This repository contains the code of the Real-Time Anomaly Segmentation for Road Scenes project of the Advanced Machine Learning course 23/24 - Politecnico di Torino
This repository was built on the following repository base: erfnet_pytorch.
A brief overview of the project is available at s326619_s330509_project4.pdf.
Example of Anomaly scores calculated by an ERFNet model using the MaxLogit inference method.
For instructions, please refer to the README in each folder:
- train contains tools for training the networks for semantic segmentation.
- eval contains tools for evaluating/visualizing the networks' output and performing anomaly segmentation.

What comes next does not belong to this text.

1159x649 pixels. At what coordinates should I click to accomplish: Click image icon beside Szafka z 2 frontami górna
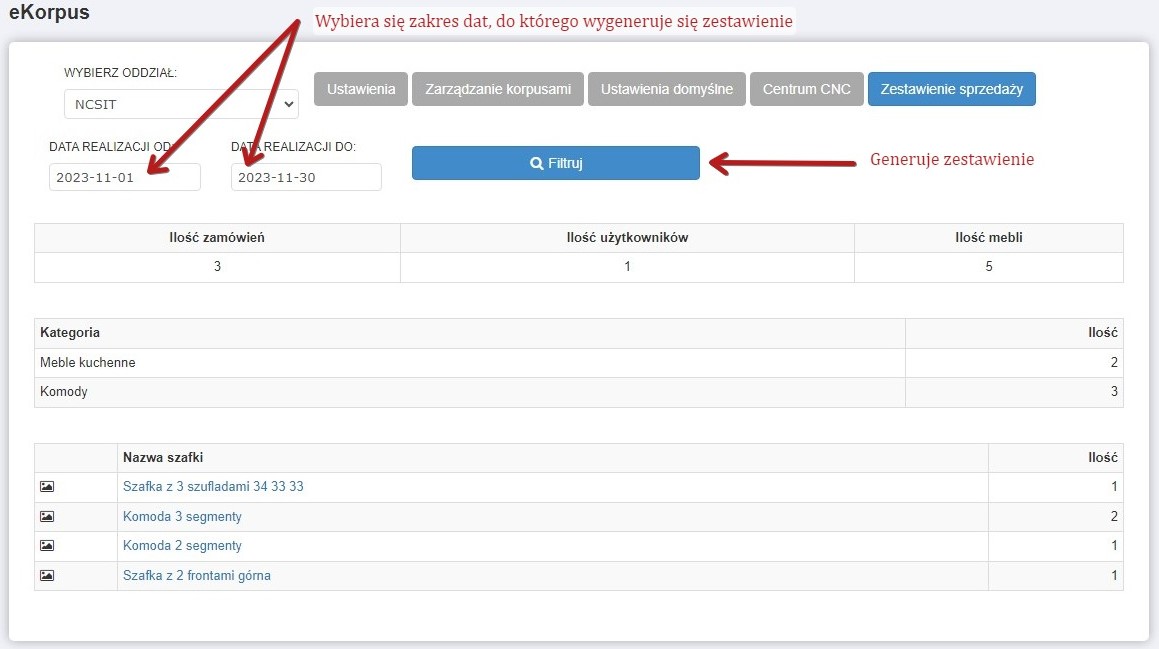click(47, 576)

- imagenet contains scripts and model for pretraining ERFNet's encoder in Imagenet.
- trained_models contains some trained models used in the papers (almost all the models are available in the Releases section).

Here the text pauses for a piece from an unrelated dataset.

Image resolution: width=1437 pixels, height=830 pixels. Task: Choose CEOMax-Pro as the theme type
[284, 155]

- The Cityscapes dataset: Download the "leftImg8bit" for the RGB images and the "gtFine" for the labels. Please note that for training you should use the "_labelTrainIds" and not the "_labelIds", you can download the cityscapes scripts and use the conversor to generate trainIds from labelIds
- For testing the anomaly segmentation models: All testing images are provided here.
The repo provides the following pre-trained networks that can be used to perform anomaly segmentation:
- Erfnet trained on 19 classes of the Cityscapes dataset using a Cross-Entropy loss, Logit Norm + Cross Entropy, Logit Norm + Focal Loss, IsoMax+ + Cross Entropy and IsoMax+ + Focal Loss
- BiSeNetV1 trained on 20 classes (19 + void class) of the Cityscapes dataset
- Enet trained on 20 classes (19 + void class) of the Cityscapes dataset
The AML_Project.ipynb
can be opened on Colab to run all the evaluation commands.
Please refer to the following repo and license for the use and modification of the material contained in the linked repository and modified in this repo.